:: Text shown ::
Over the years the author has seen the following situation many-many times - some internal systems don’t integrate or don’t support some domain concepts. In such situations the void is filled by Excel spreadsheets having hundreds and sometimes thousands of rows. Many people spend hours populating and updating them, and e-mailing around the organization.

WaterGile example: System A supports Epics, Features, Stories and Tasks. System B supports Projects. Epics must me mapped to Projects with some supporting information.

Replacing such a spreadsheet with an intranet web application would provide the following advantages:

  • Access control.
  • Data validation.
  • Scheduled automated notifications and escalations.
  • Over time it may be possible to integrate some of the involved systems with the application even if they can’t be integrated with each other.

Nasdanika CDO Web Doc Bundle

org.nasdanika.cdo.web.doc is a “companion” bundle for org.nasdanika.cdo.web. It provides functionality for serving integrated documentation:

  • Bundles, components and services information, including auto-generated dynamic UML diagrams. This allows to take a glimpse into the running application to better understand relationships between different application parts.
  • Models documentation, also including auto-generated dynamic UML class diagrams. Such diagrams help in understanding of relationships between model elements.
  • Hand-crafted documentation, e.g. user or developer manuals. The documentation may reference model elements and bundles/components. Also hand-crafted documentation can be “mounted” to model elements.

:: Exercises to complete ::
A: Answer these questions from the text above, one per line:
(i) In the WaterGile example, which system supports Projects?
(ii) What bundle is org.nasdanika.cdo.web.doc a "companion" bundle for?
(iii) What fills the void when internal systems don't integrate or don't support some domain concepts?
B: Copy the part of the text above that starts at "org.nasdanika.cdo.web.doc is a" and ends at "between model elements.", keeping every word and mark unchanged.

:: Data below ::
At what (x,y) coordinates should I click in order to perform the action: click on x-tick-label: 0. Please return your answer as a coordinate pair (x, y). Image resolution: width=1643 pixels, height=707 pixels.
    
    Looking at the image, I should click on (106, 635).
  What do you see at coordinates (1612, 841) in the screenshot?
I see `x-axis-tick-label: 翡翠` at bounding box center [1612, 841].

:: Results for the exercise ::
A:
(i) System B
(ii) org.nasdanika.cdo.web
(iii) Excel spreadsheets having hundreds and sometimes thousands of rows

B:
org.nasdanika.cdo.web.doc is a “companion” bundle for org.nasdanika.cdo.web. It provides functionality for serving integrated documentation:

  • Bundles, components and services information, including auto-generated dynamic UML diagrams. This allows to take a glimpse into the running application to better understand relationships between different application parts.
  • Models documentation, also including auto-generated dynamic UML class diagrams. Such diagrams help in understanding of relationships between model elements.